_EXERCISE OBJECTIVE:_
Reproduce, without alteration, every line of the data; exclude the images.
:: THE DATA ::
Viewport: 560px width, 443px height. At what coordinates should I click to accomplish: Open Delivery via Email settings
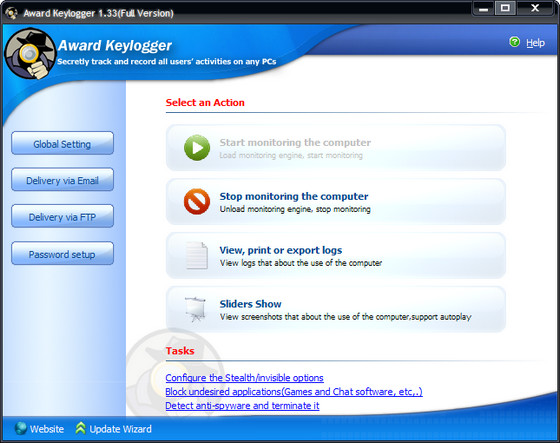62,180
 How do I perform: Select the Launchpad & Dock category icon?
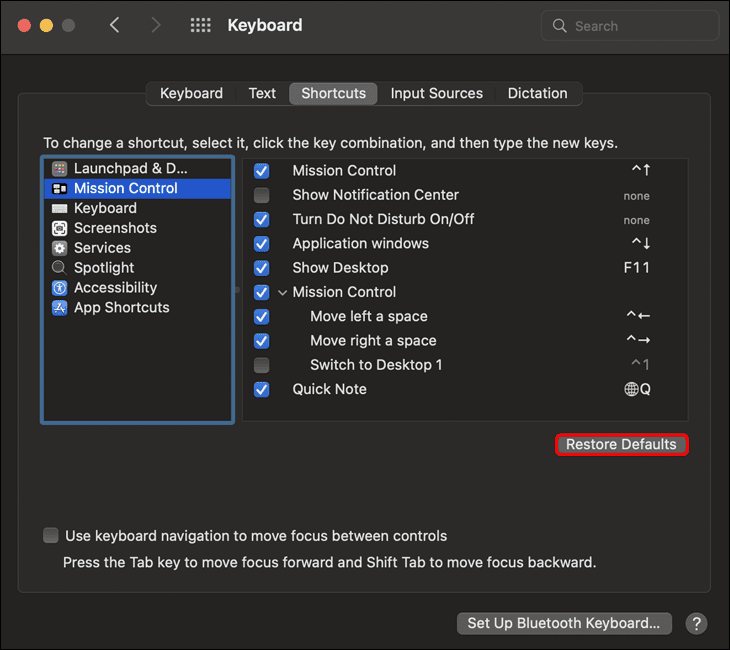[59, 169]
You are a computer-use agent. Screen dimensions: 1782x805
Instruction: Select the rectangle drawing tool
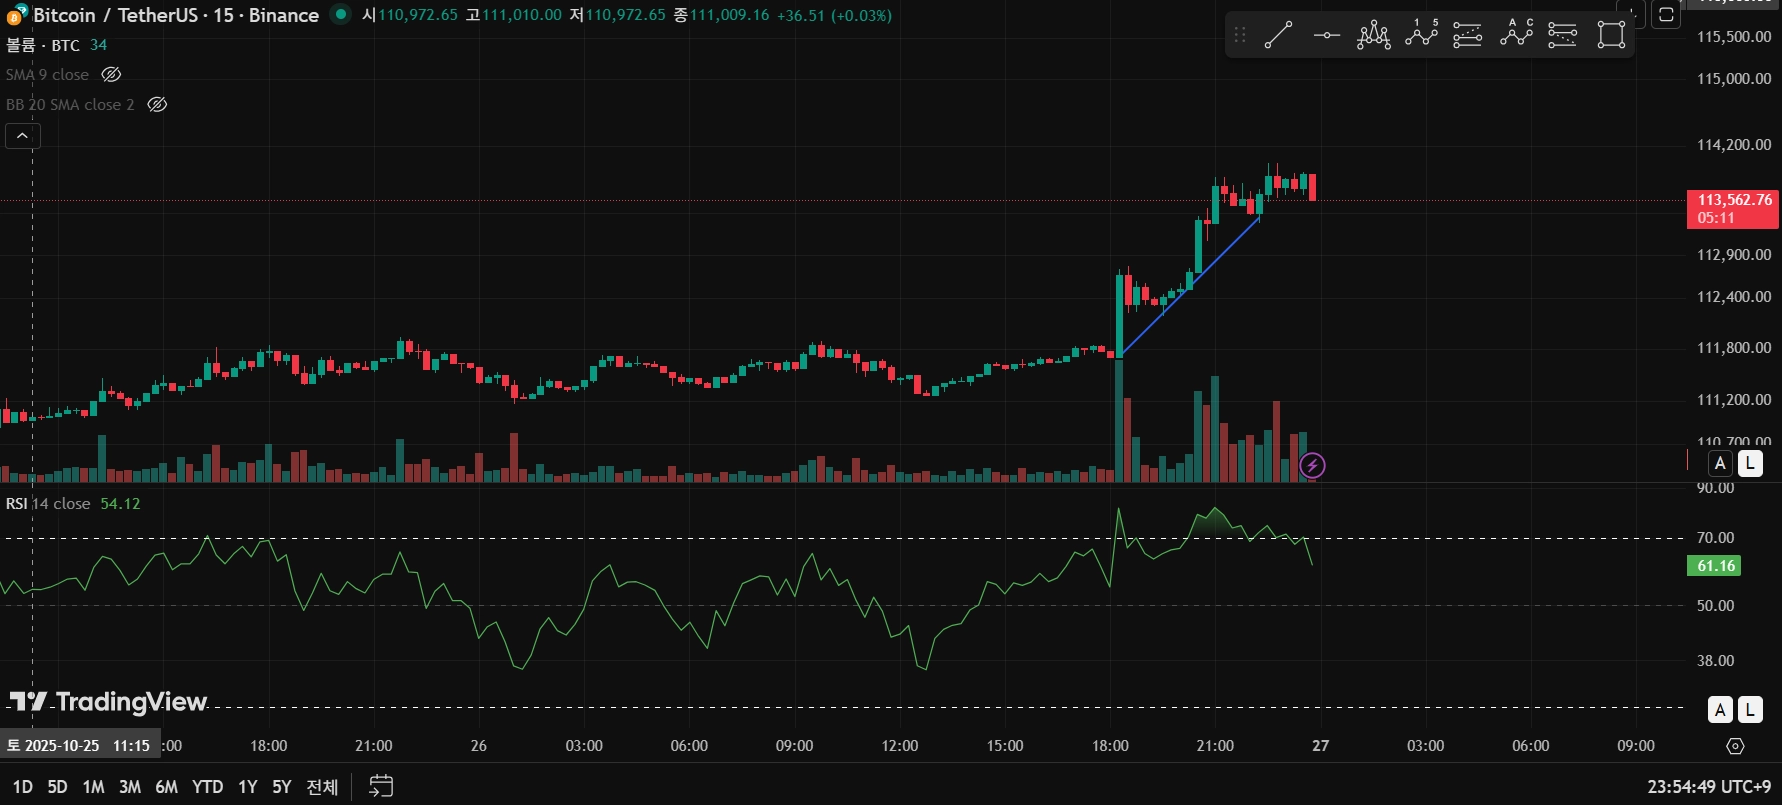tap(1611, 35)

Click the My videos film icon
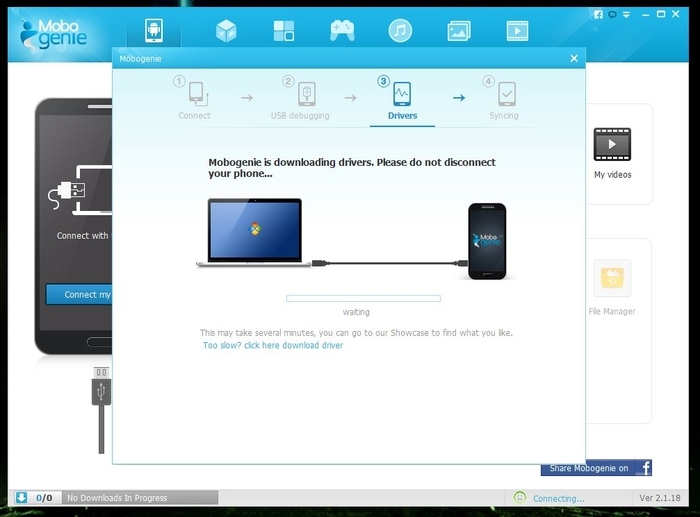(x=612, y=144)
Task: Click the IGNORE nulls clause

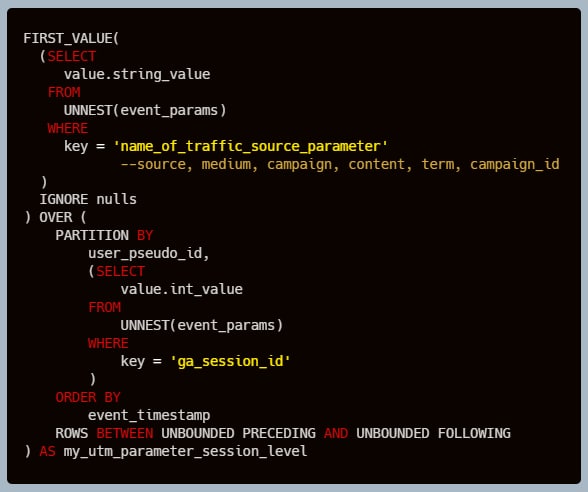Action: coord(88,199)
:::
_SOLUTION BELOW:_
Viewport: 560px width, 443px height. At what coordinates should I click to accomplish: Open Delivery via Email settings
62,180
 How do I perform: Select the Launchpad & Dock category icon?
[59, 169]
You are a computer-use agent. Screen dimensions: 1782x805
Instruction: Select the rectangle drawing tool
tap(1611, 35)

Click the My videos film icon
(x=612, y=144)
Task: Click the IGNORE nulls clause

Action: coord(88,199)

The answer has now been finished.